## Task brief
Return every line in the entries below where the word "will" shows up.

(Saved entries)
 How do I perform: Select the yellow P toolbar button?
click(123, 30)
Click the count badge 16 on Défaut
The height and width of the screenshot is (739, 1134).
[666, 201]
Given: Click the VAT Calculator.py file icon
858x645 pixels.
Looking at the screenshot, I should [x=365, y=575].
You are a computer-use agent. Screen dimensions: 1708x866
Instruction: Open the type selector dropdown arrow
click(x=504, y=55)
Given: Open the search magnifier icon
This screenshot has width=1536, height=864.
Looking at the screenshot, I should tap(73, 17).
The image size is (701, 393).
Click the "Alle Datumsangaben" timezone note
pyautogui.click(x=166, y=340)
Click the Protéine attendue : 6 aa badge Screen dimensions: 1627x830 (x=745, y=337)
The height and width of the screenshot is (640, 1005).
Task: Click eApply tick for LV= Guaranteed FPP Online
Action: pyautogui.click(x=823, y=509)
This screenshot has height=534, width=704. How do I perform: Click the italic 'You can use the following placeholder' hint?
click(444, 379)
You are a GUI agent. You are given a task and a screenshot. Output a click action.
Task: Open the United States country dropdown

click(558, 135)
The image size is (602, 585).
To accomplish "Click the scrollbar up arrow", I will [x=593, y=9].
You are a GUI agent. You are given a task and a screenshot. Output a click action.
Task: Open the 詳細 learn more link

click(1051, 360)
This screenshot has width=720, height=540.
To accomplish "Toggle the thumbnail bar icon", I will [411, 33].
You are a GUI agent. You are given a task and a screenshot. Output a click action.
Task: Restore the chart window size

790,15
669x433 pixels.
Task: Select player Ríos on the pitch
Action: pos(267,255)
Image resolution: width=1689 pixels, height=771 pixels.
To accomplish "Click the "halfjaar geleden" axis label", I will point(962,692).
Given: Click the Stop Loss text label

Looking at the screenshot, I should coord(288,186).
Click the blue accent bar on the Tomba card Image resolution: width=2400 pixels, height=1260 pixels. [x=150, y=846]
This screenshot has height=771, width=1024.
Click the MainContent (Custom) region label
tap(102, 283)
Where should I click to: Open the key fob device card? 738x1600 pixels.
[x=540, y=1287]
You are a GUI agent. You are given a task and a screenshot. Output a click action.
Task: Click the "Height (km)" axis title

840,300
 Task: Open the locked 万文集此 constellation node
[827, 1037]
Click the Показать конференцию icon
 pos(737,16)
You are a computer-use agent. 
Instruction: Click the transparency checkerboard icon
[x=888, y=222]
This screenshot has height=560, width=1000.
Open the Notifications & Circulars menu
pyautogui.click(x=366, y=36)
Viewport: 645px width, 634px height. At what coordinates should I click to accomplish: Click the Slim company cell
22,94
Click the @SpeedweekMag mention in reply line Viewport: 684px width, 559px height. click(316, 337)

## Exercise solution
To accomplish "Click the scrollbar up arrow", I will [x=593, y=9].
To accomplish "Toggle the thumbnail bar icon", I will [411, 33].
To accomplish "Click the "halfjaar geleden" axis label", I will point(962,692).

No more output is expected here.